What is being asked:
List all the lines in these records that hold "screenshot".

==== Provided data

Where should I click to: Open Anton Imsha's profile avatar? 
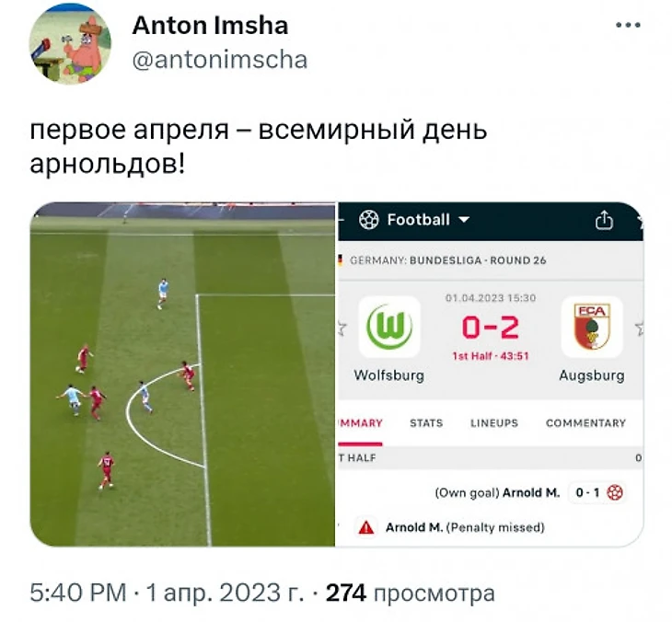pos(70,43)
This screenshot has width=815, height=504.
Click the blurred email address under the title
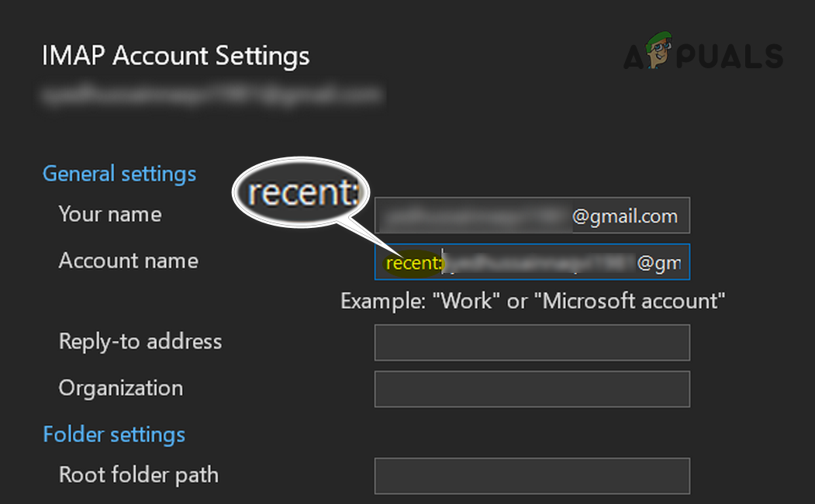coord(212,95)
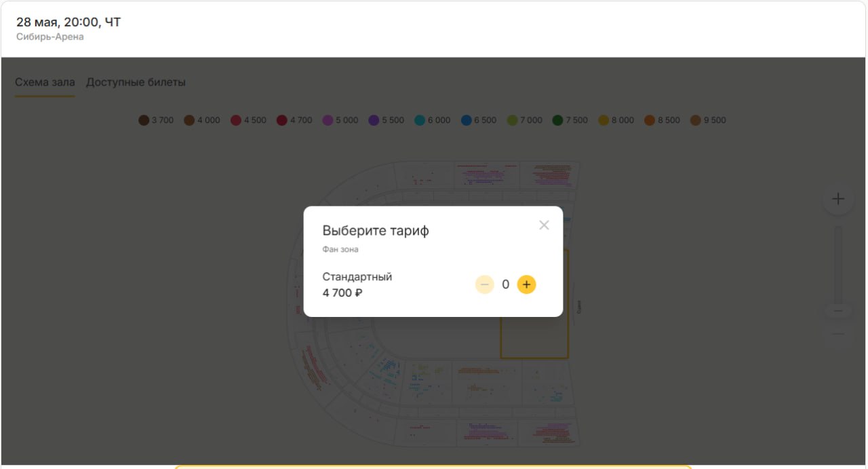
Task: Click the 8 500 orange price dot
Action: tap(650, 120)
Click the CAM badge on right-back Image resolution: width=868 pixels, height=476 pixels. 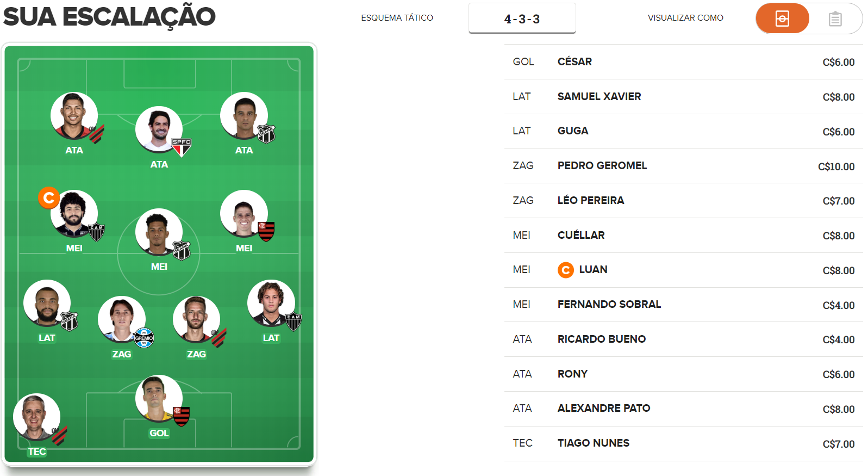[x=294, y=322]
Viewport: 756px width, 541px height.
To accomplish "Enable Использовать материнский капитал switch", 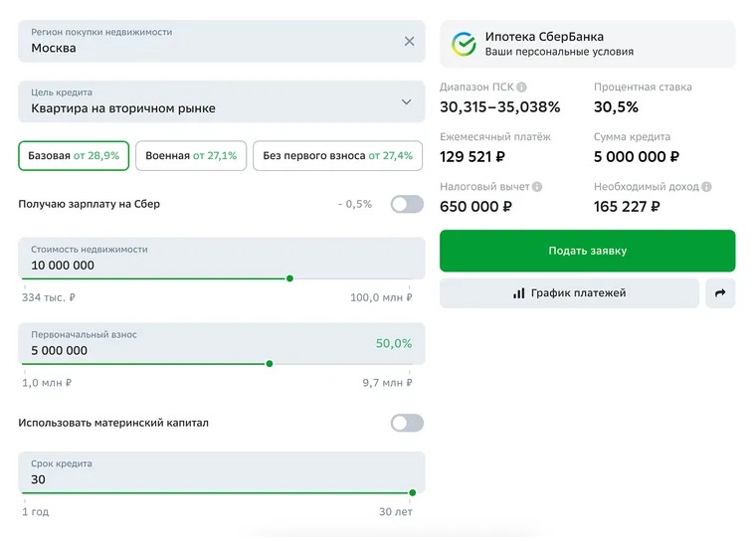I will point(407,423).
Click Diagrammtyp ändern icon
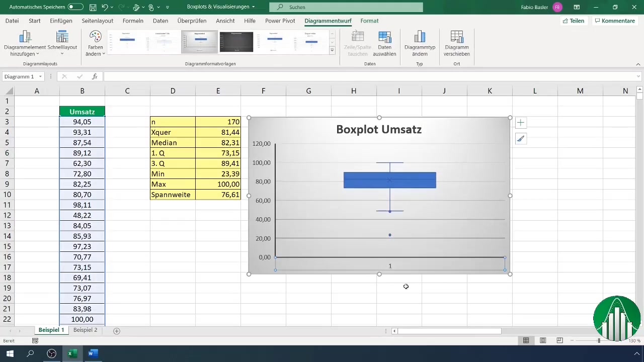644x362 pixels. coord(420,37)
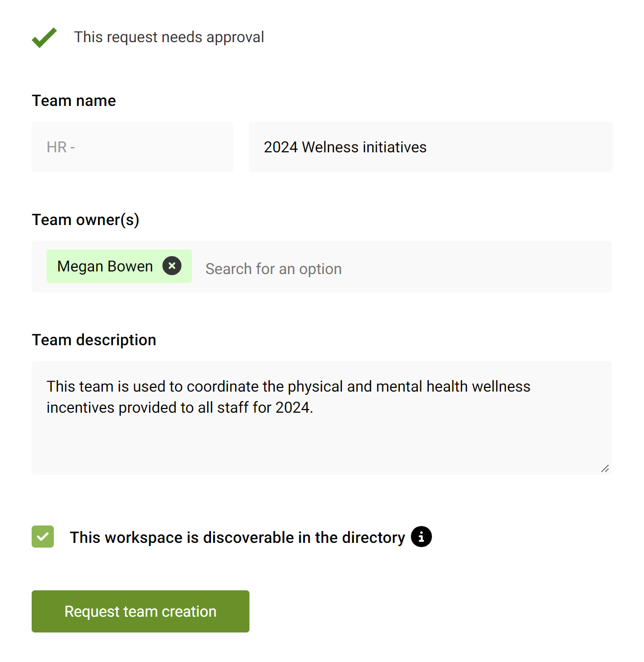Click the dark info circle after discoverable label
Screen dimensions: 644x662
[x=421, y=537]
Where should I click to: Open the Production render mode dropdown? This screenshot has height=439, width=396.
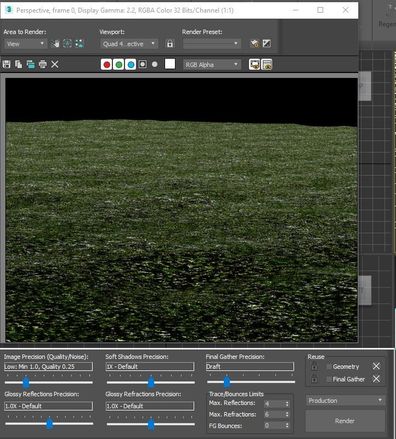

========

Answer box:
This screenshot has width=815, height=504.
Where should I click to: Open the Production render mode dropdown? This screenshot has height=439, width=396.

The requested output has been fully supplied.